In the Age of Us-and-Only-Us: Why Inclusion Feels Like an Exclusive Club these Days

Right, let's talk about inclusion. It's the buzzword du jour, plastered on everything from yoghurt pots to workplace mission statements. We're all meant to be big, happy families, holding hands and skipping through fields of diverse wildflowers. But have you noticed something funny? The more we shout about inclusion, the more we seem to be dividing ourselves into ever-smaller, ever-more-specific groups?

In this era of supposed inclusivity, exclusive groups are popping up like, well, mushrooms after a damp spell. Don't get me wrong, I'm all for community and shared experiences. But when the "inclusion club" has a stricter door policy than Buckingham Palace, it starts to feel like we're playing musical chairs with segregation.

It's like a game of social Jenga, where every identity becomes a precariously balanced block. You've got the gluten-free vegans, the ethical beekeeping enthusiasts, the left-handed quidditch fanatics – each with their own exclusive club, all under the banner of "inclusion." Don't get me wrong, celebrating shared experiences and passions is brilliant. But when every group becomes an island, are we building bridges or sinking in a sea of micro-identities?

Imagine attending a "super inclusive" event. You rock up, bursting with acceptance and ready to mingle. But then, the gatekeeper appears. "Are you gluten-free, ethically sourced, and fluent in binary code?" they inquire, clipboard in hand. Flustered, you stammer, "Well, I'm mostly gluten-free, and I try to be ethical, but my coding skills are limited to making PowerPoint presentations dance." Boom, denied entry. Turns out, even inclusivity has its VIP section.

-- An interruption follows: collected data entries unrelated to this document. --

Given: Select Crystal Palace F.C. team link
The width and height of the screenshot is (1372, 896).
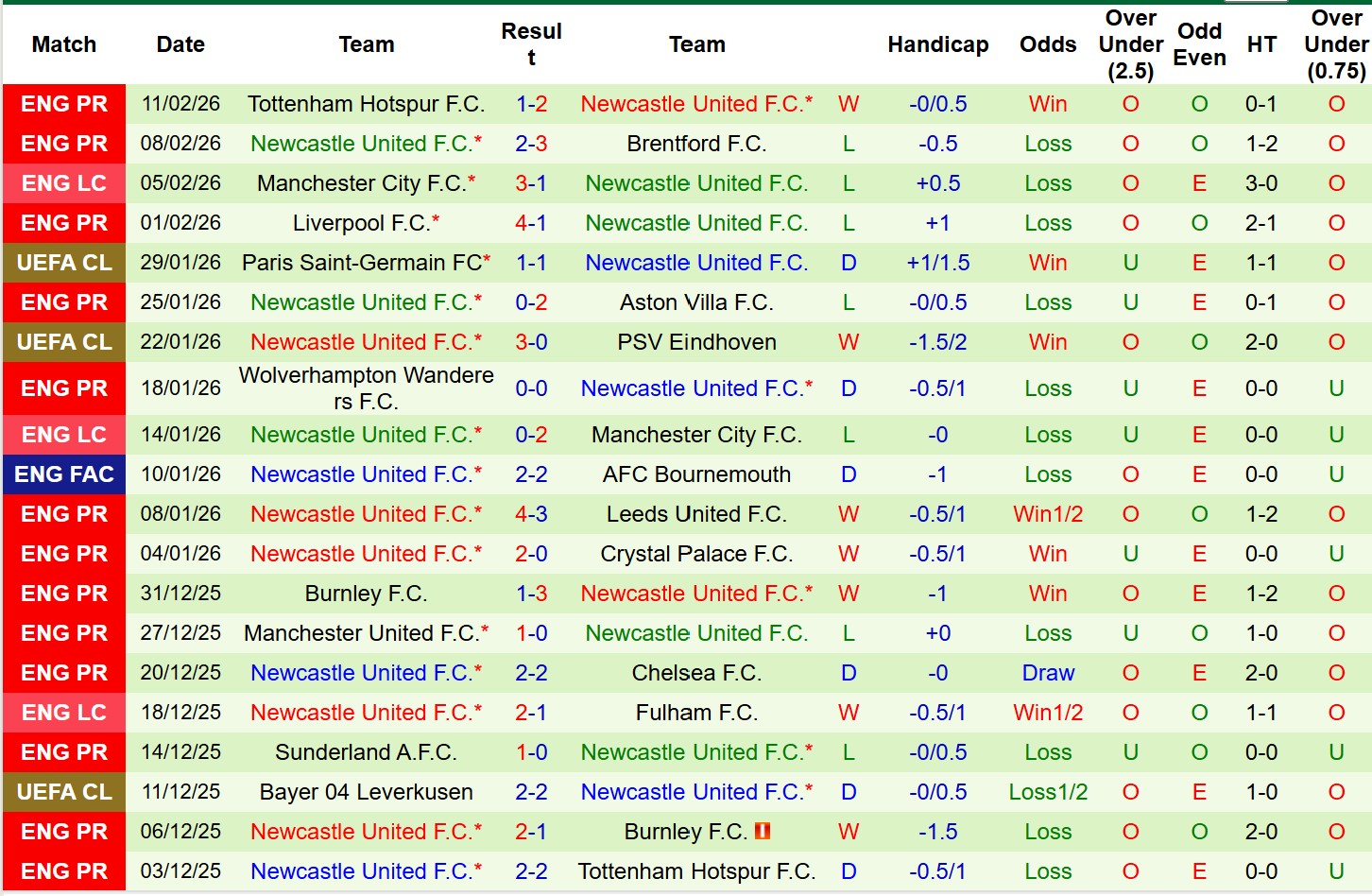Looking at the screenshot, I should pos(696,554).
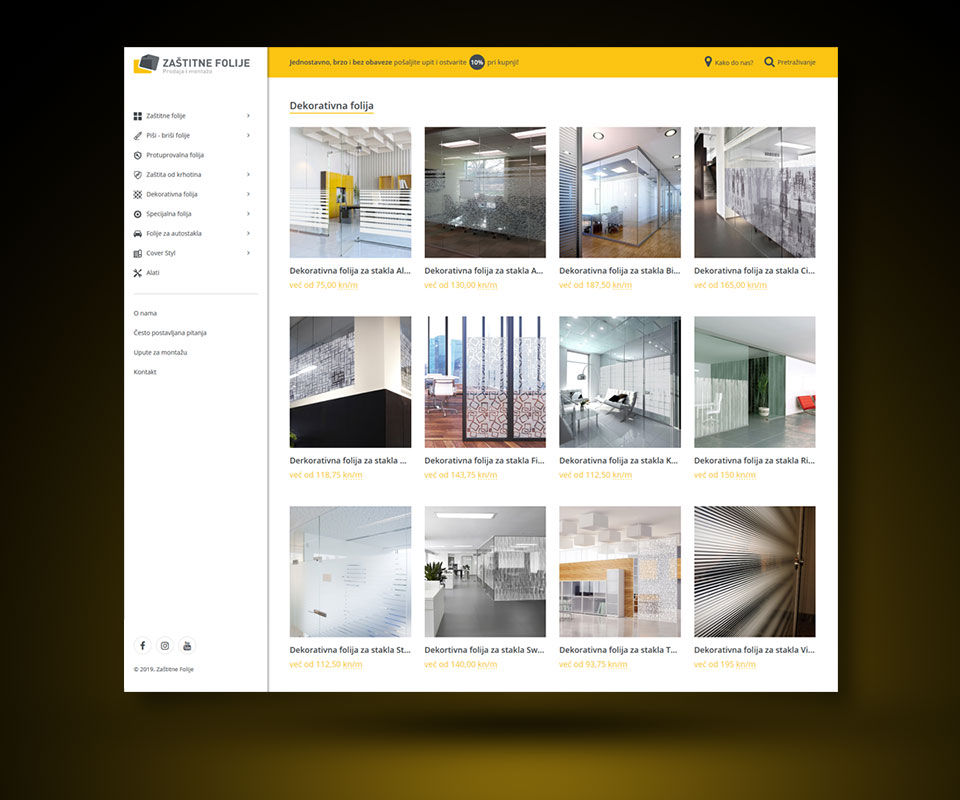Go to Često postavljana pitanja
This screenshot has width=960, height=800.
point(170,332)
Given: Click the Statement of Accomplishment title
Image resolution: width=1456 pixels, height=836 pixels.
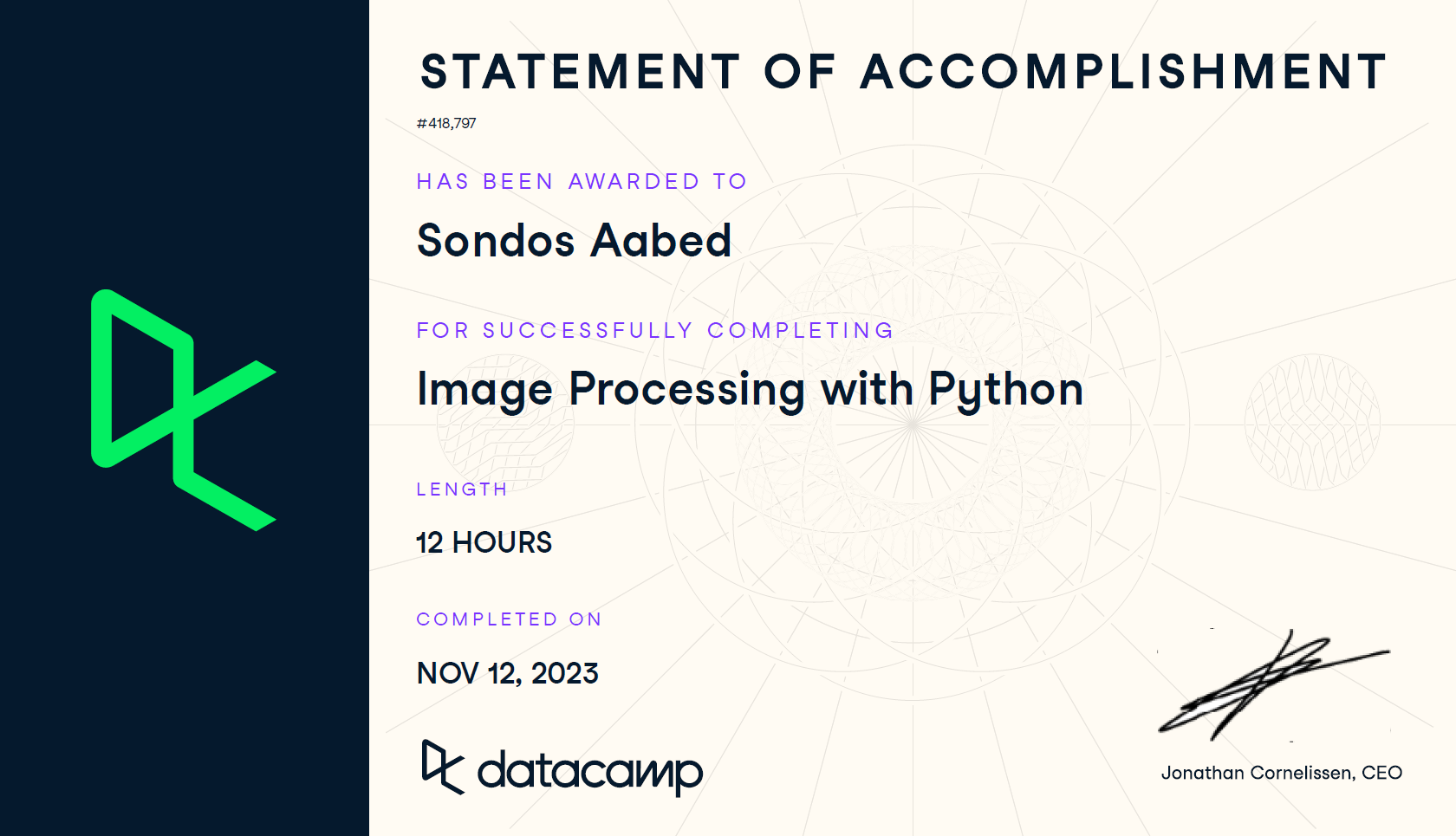Looking at the screenshot, I should (x=904, y=71).
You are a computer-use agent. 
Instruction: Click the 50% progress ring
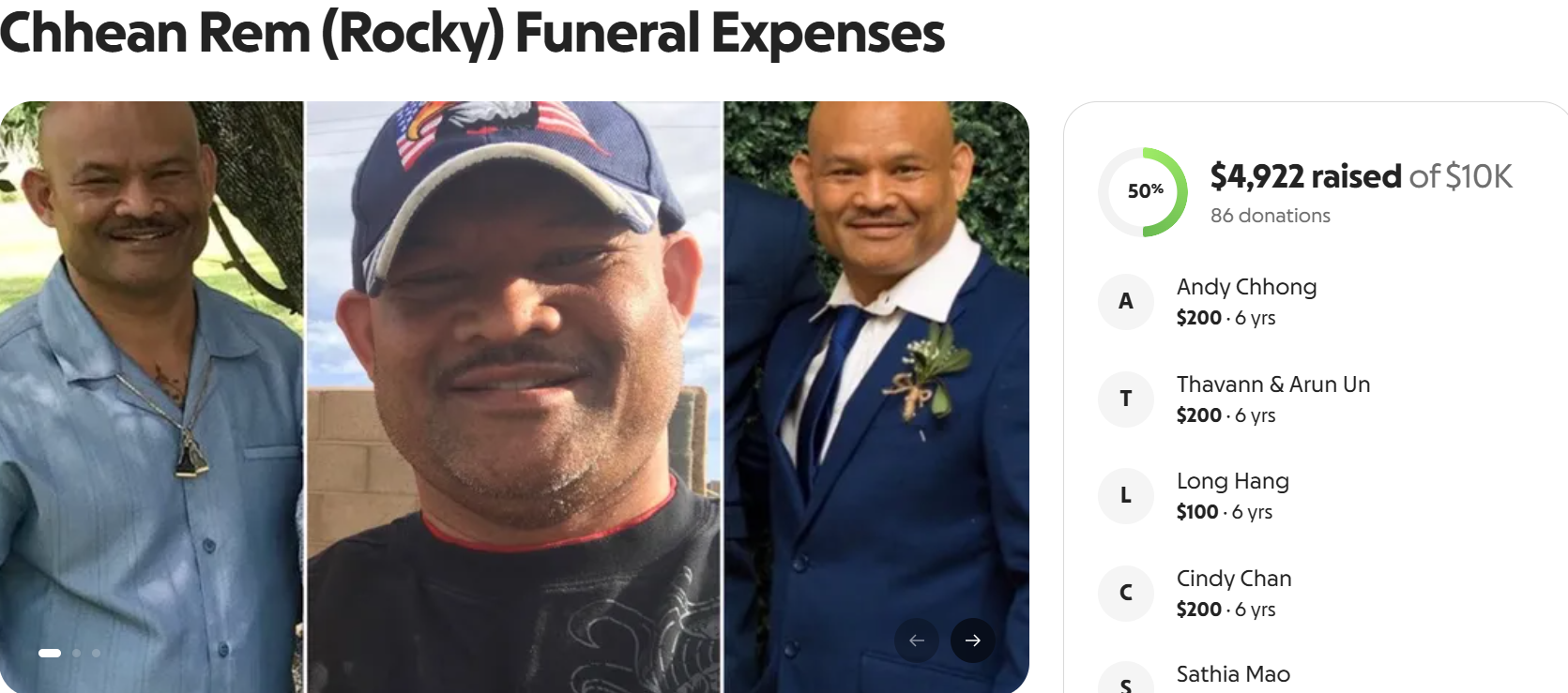[x=1143, y=192]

Now, I'm not saying these groups are bad. They provide support, understanding, and a sense of belonging. But isn't the whole point of inclusion, well, including everyone? It's starting to feel like we're building walls around our little identity ponds, bobbing smugly on our lilos of self-righteousness while peering suspiciously at anyone who doesn't have the right floaties. 

The irony is, this hyper-segmentation might actually make things worse. It reinforces "otherness," creating an "us vs. them" mentality even within the supposed inclusion movement. We end up judging people based on their group affiliations rather than their actual selves.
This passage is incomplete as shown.